NAME

Archive::BagIt::Base - The common base for Archive::BagIt. This is the module for experts. ;)

VERSION

version 0.061

SYNOPSIS

This modules will hopefully help with the basic commands needed to create and verify a bag. This part supports BagIt 1.0 according to RFC 8493 ([https://tools.ietf.org/html/rfc8493](https://tools.ietf.org/html/rfc8493)).
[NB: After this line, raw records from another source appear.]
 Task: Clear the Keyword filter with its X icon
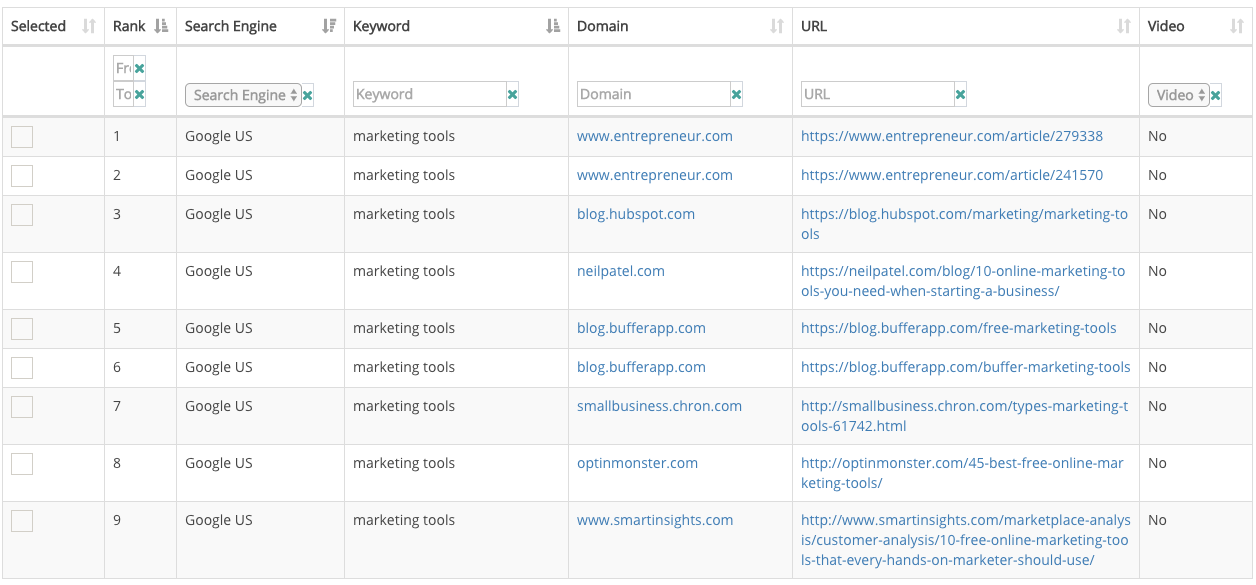[513, 95]
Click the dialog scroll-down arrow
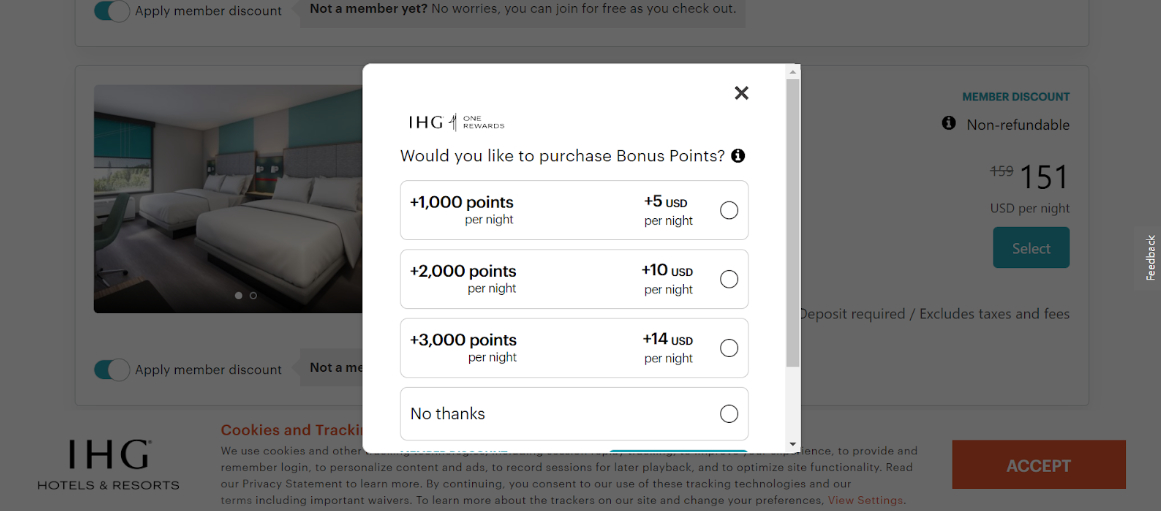 [793, 444]
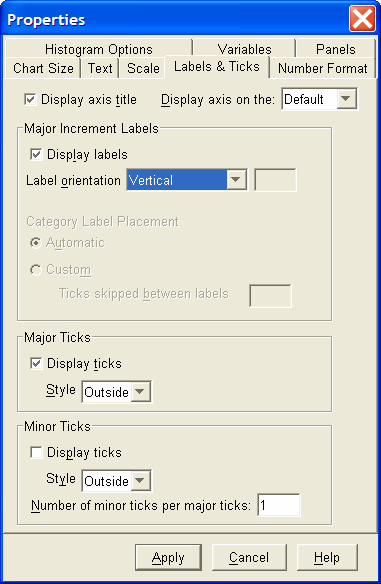
Task: Open the Panels tab
Action: click(x=336, y=49)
You only need to know the following methods first:

read a BagIt

use Archive::BagIt::Base;

#read in an existing bag:
my $bag_dir = "/path/to/bag";
my $bag = Archive::BagIt::Base->new($bag_dir);

construct a BagIt around a payload

use Archive::BagIt::Base;
my $bag2 = Archive::BagIt::Base->make_bag($bag_dir);

verify a BagIt-dir

use Archive::BagIt::Base;

# Validate a BagIt archive against its manifest
my $bag3 = Archive::BagIt::Base->new($bag_dir);
my $is_valid1 = $bag3->verify_bag();

# Validate a BagIt archive against its manifest, report all errors
my $bag4 = Archive::BagIt::Base->new($bag_dir);
my $is_valid2 = $bag4->verify_bag( {report_all_errors => 1} );

read a BagIt-dir, change something, store

Because all methods operate lazy, you should ensure to parse parts of the bag *BEFORE* you modify it. Otherwise it will be overwritten!

use Archive::BagIt::Base;
my $bag5 = Archive::BagIt::Base->new($bag_dir); # lazy, nothing happened
$bag5->load(); # this updates the object representation by parsing the given $bag_dir
$bag5->store(); # this writes the bag new

NAME

Archive::BagIt::Base - The common base for Archive::BagIt. This is the module for experts. ;)

VERSION

version 0.061

NAME

Achive::BagIt::Base - The common base for both Bagit and dotBagIt

AUTHORS

Robert Schmidt, <rjeschmi at gmail.com>
William Wueppelmann, <william at c7a.ca>
Andreas Romeyke, <pause at andreas minus romeyke.de>

CONTRIBUTORS

Serhiy Bolkun
Russell McOrmond

SOURCE

The original development version was on github at http://github.com/rjeschmi/Archive-BagIt and may be cloned from there.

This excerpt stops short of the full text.